Eun Haeng (EXO-Kai) üniversiteden mezun olmasının üzerinden beş yıl geçmiş olmasına rağmen işsiz bir genç. Eun Haeng Korece'de banka anlamına geliyor ve dizide buna gönderme yapıyorlar. Sürekli iş aramakta olan Eun Haeng annesine karşı kendini çok mahcup hisseder ve iş bulduğuna güzel bir bankada çalıştığına dair yalan söyler. 


Ha Cho-Co ise küçüklüğünden beri yapmak istediği çikolatacılık mesleğini yapan ama günlerce dükkanına dükkan sahibinin dışında kimsenin uğramadığı, böyle giderse işini bırakmak zorunda kalacağını bilen ama asla pes etmeyen bir kızdır. 


Bir gün bu umutsuz ikilinin yolları çakışır ve Eun Haeng çikolata dükkanına gelen müşterilere finansal bilgi vermek üzere işe başlar. Bundan sonra dükkan müşterilerle dolup taşar ve ikisi de karlı çıkarlar. 




Bana kalırsa sanki bu dizi halkı finansal anlamda ve internet bankacılığı hakkında bilgilendirmek için yapılmış. Teknoloji ne kadar gelişmiş ya diyorsunuz izlerken.:D 

Çok beğenerek izlemedim ama izlenebilir bir dizi. Kızın kıskançlıkları beni sinir etse de çok kötü diyemeyeceğim. 10 üzerinden 4 verirdim.




RUBY RUBY LOVE



   Zaman zaman bir şeylere taktığımı biliyorsunuz. Geçen ay lise konulu dizi ve filmlere takmışken bu ay Kore mini dizilerine takmış bulunuyorum. Konu itibariyle geneli aynı olsa da, sonunu dizinin ilk iki dakikasında tahmin etsem de yine de izlemeyi seviyorum. 

  Uzun zamandır bu türde yapımlar izlemememden dolay son zamanlarda tatlı aşk hikayelerini izlemek istedim. Hem bölüm süreleri kısa olsun hem de bölüm sayıları kısa olsun diyerek girdiğim bir sitede bu dizi önerilmişti.

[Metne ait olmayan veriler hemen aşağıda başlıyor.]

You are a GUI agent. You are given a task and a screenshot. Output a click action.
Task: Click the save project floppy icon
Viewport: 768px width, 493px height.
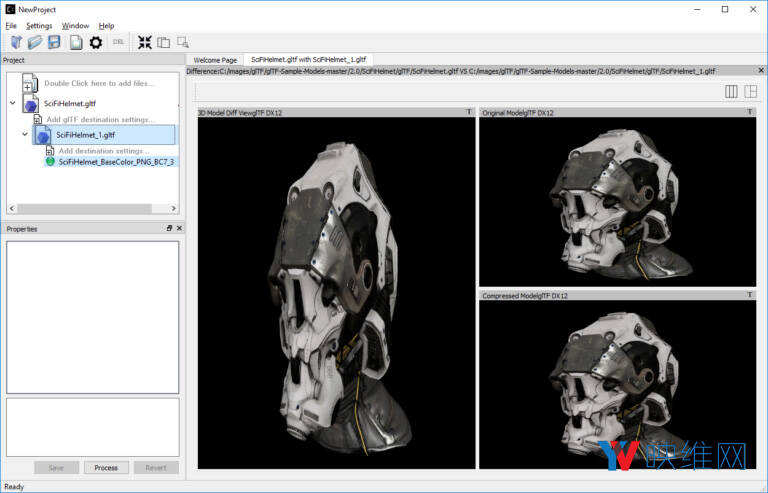[x=54, y=42]
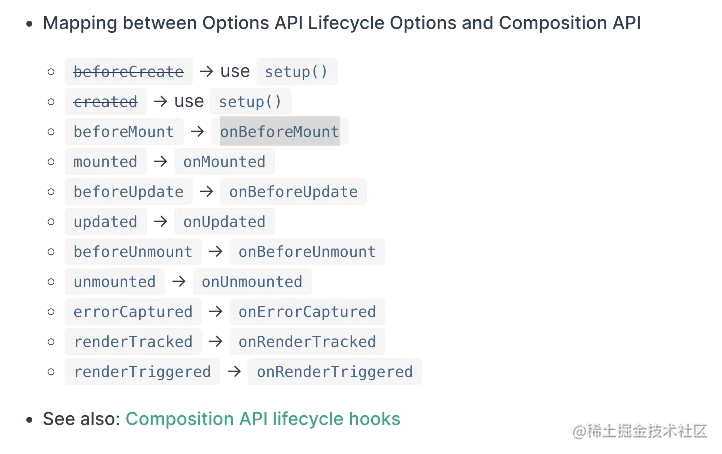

Konusunu biraz okuduktan sonra belki severim diyerek başladım izlemeye ancak dizi ilk dakikalarda beni hiç çekmememiş olmasına rağmen başlamışken bitirmek istedim. Çünkü bir bölümü 12 dakika ve toplam beş bölümden oluşuyor. (Bir oturuşta dizi bitirmek isteyenler için bu mini diziler çok ideal kesinlikle.) Ve tüm bölümleri Youtube'da var, kolayca izleyebilirsiniz.



Ruby Ruby Love Konusu



  Dizinin türü romantik, komedi ve fantastik. 

  Ruby sosyal fobiye sahip bir kızdır bu nedenle insanlarla sadece konuşmak bile onun için dünyanın en zor şeyidir. Yandaki fotoğrafta Ruby'nin evine gelen kuryeyle dahi iletişim kuramadığı anı görüyorsunuz. Ama Ruby'nin çok büyük bir yeteneği vardır, o mücevher tasarımcısıdır, taşların anlamlarını eksiksiz bilir ve işini en iyi şekilde yapmaktadır. En yakın arkadaşı Won Suk, Ruby'yi ondan habersiz bir tasarım yarışmasına sokar ve yarışmayı Ruby kazanır. Ama bir sorun vardır ki bu Ruby'nin korkulu rüyasıdır. Ruby'nin tasarımını sunması gerekmektedir. Sosyofobiye sahip biri için sunum yapmak ne demek tahmin bile edemezsiniz. Tam bu sırada Ruby'ye yabancı bir adam sihirli bir yüzük verir. Bu yüzük takılan parmağın sahibini belirli bir süre içinde özgüven sahibi yapar. Peki ya bunun süresi ne kadardır ve Ruby bu yüzüğün süreli olduğunun farkında mıdır?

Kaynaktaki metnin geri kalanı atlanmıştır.